Data Reconstruction Attacks and Defenses: A Systematic Evaluation

• URL: http://arxiv.org/abs/2402.09478v2
• Date: Thu, 27 Jun 2024 04:45:00 GMT
• Title: Data Reconstruction Attacks and Defenses: A Systematic Evaluation
• Authors: Sheng Liu, Zihan Wang, Yuxiao Chen, Qi Lei,
• Abstract summary: We propose to view the problem as an inverse problem, enabling us to theoretically, quantitatively, and systematically evaluate the data reconstruction problem. We propose a strong reconstruction attack that helps update some previous understanding of the strength of defense methods under our proposed evaluation metric.

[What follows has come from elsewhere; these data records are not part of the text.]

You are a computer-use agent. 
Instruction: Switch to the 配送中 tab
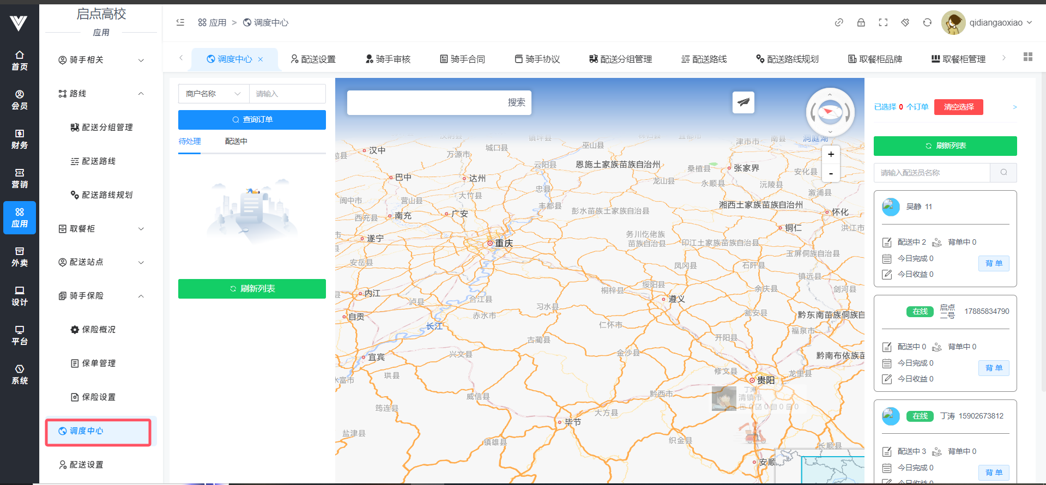tap(236, 141)
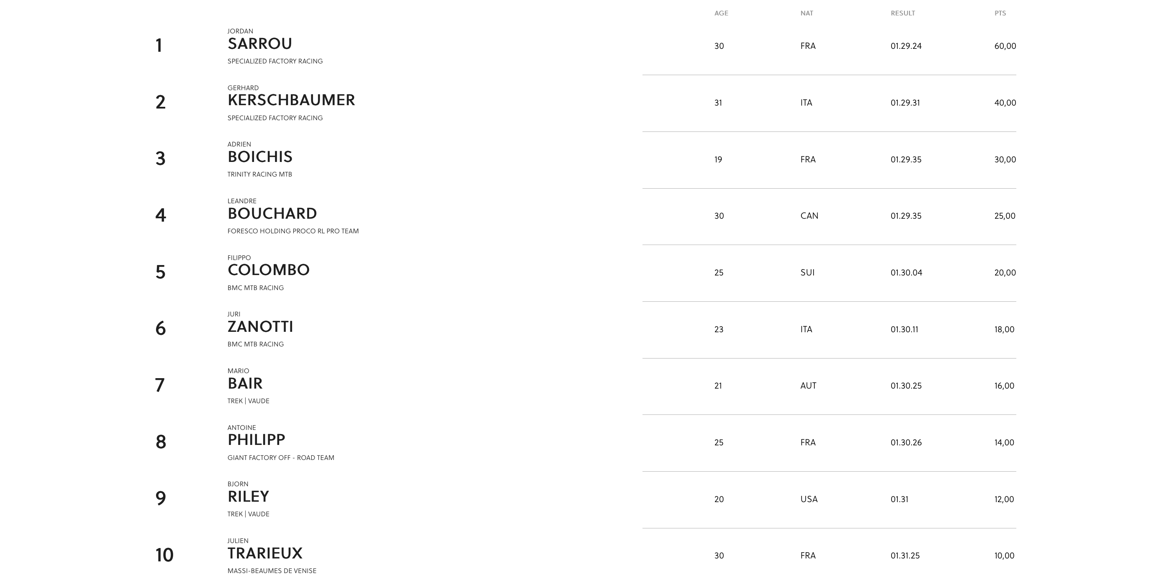Sort by the RESULT column header
The height and width of the screenshot is (581, 1169).
point(903,13)
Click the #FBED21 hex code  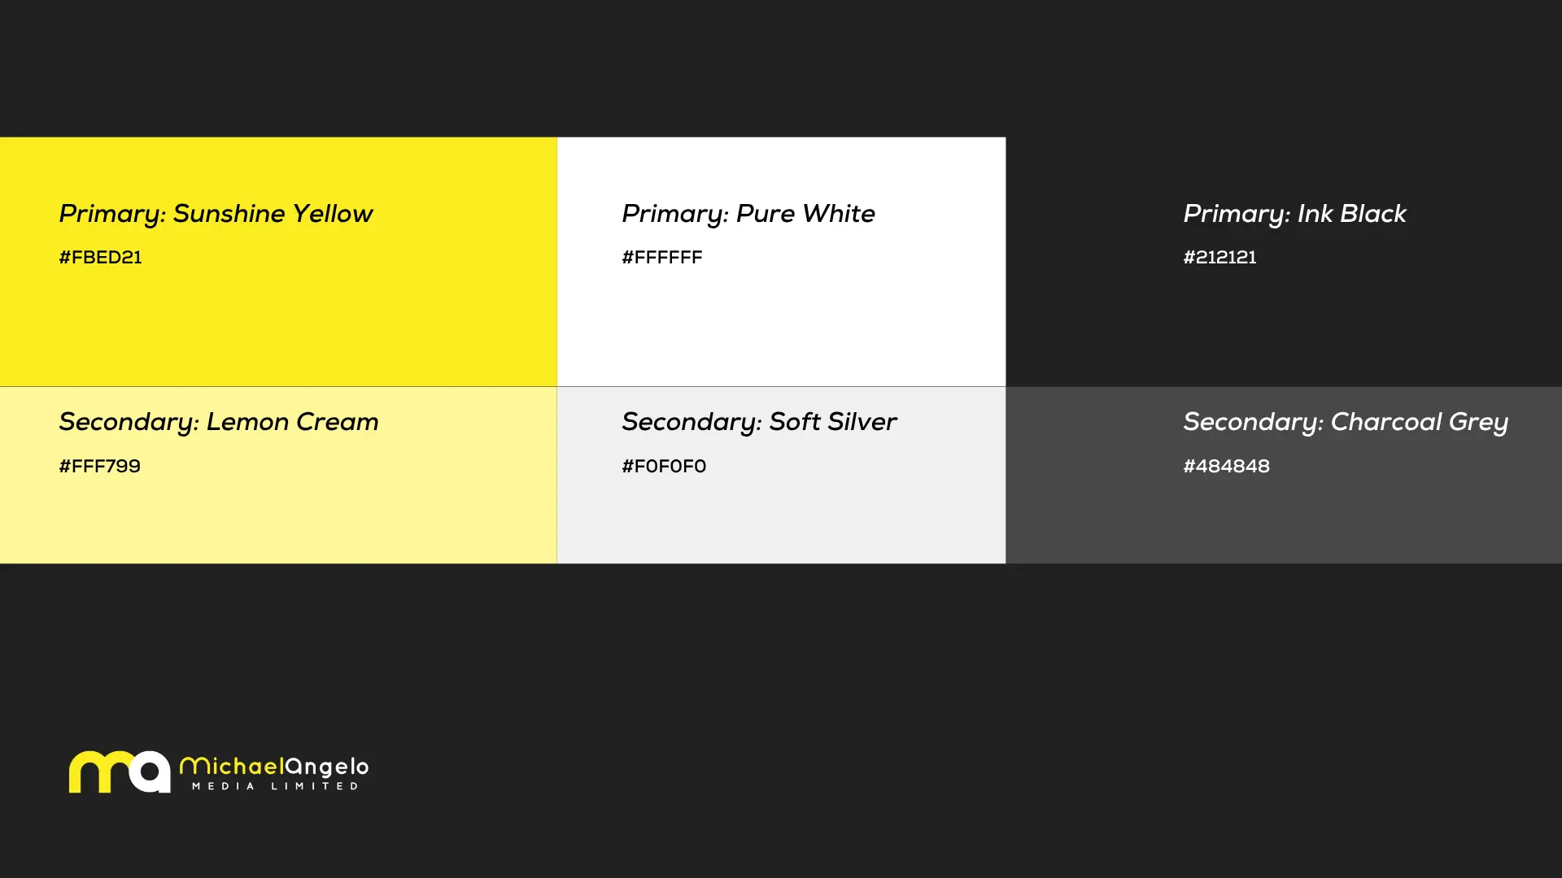(100, 258)
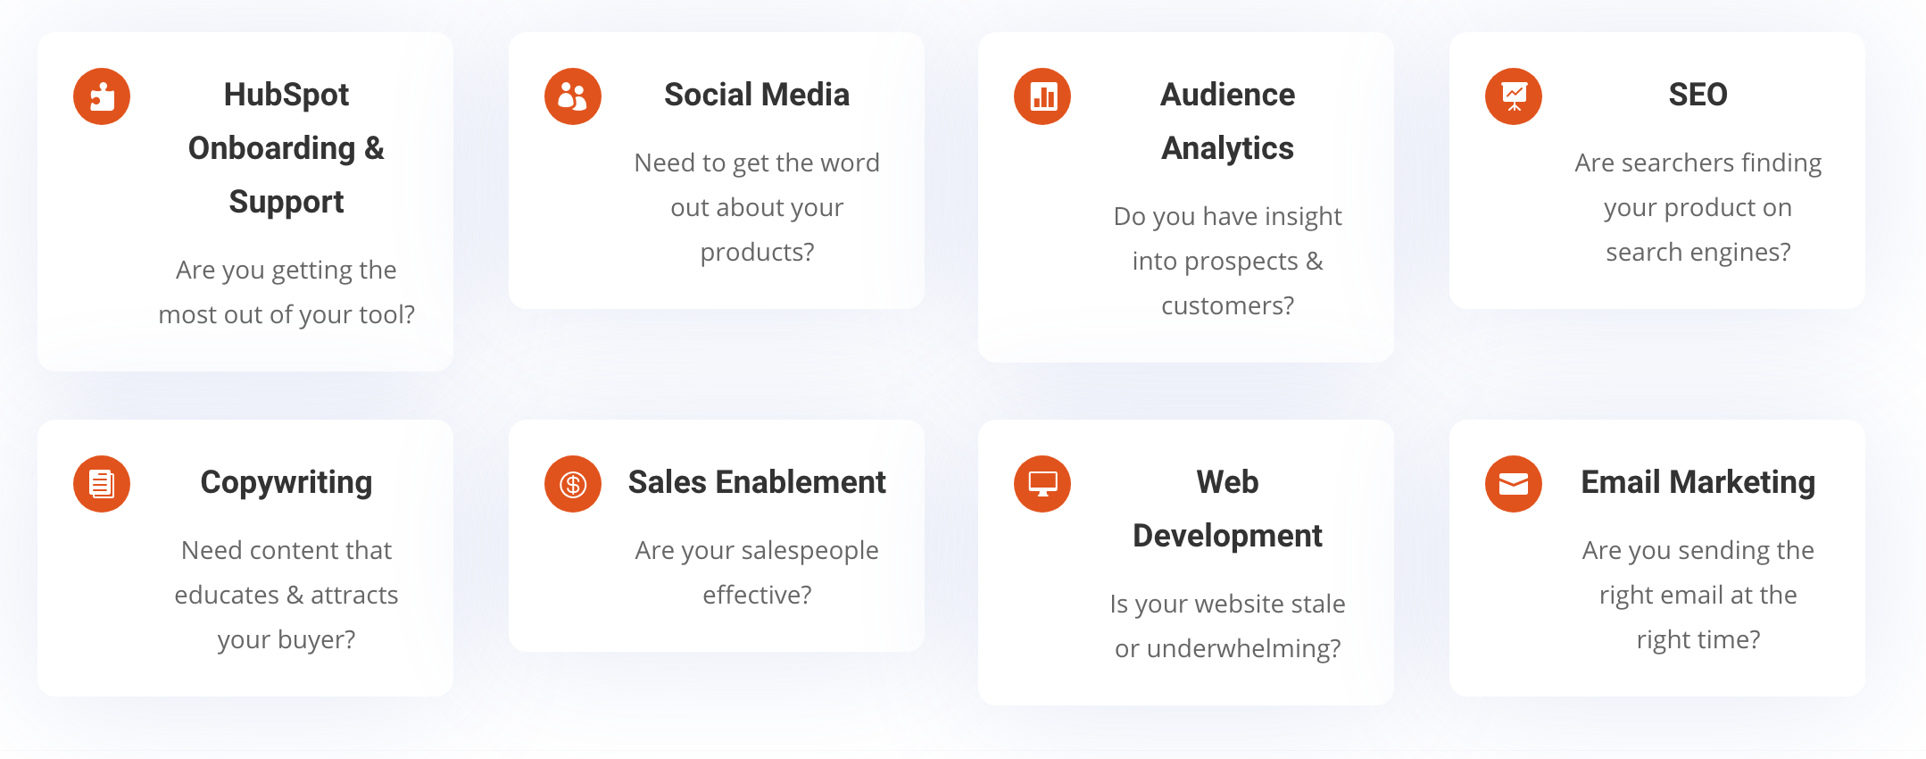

• Score: 27.34562026045369
• License: http://arxiv.org/licenses/nonexclusive-distrib/1.0/
• Abstract: Reconstruction attacks and defenses are essential in understanding the data leakage problem in machine learning. However, prior work has centered around empirical observations of gradient inversion attacks, lacks theoretical justifications, and cannot disentangle the usefulness of defending methods from the computational limitation of attacking methods. In this work, we propose to view the problem as an inverse problem, enabling us to theoretically, quantitatively, and systematically evaluate the data reconstruction problem. On various defense methods, we derived the algorithmic upper bound and the matching (in feature dimension and model width) information-theoretical lower bound on the reconstruction error for two-layer neural networks. To complement the theoretical results and investigate the utility-privacy trade-off, we defined a natural evaluation metric of the defense methods with similar utility loss among the strongest attacks. We further propose a strong reconstruction attack that helps update some previous understanding of the strength of defense methods under our proposed evaluation metric.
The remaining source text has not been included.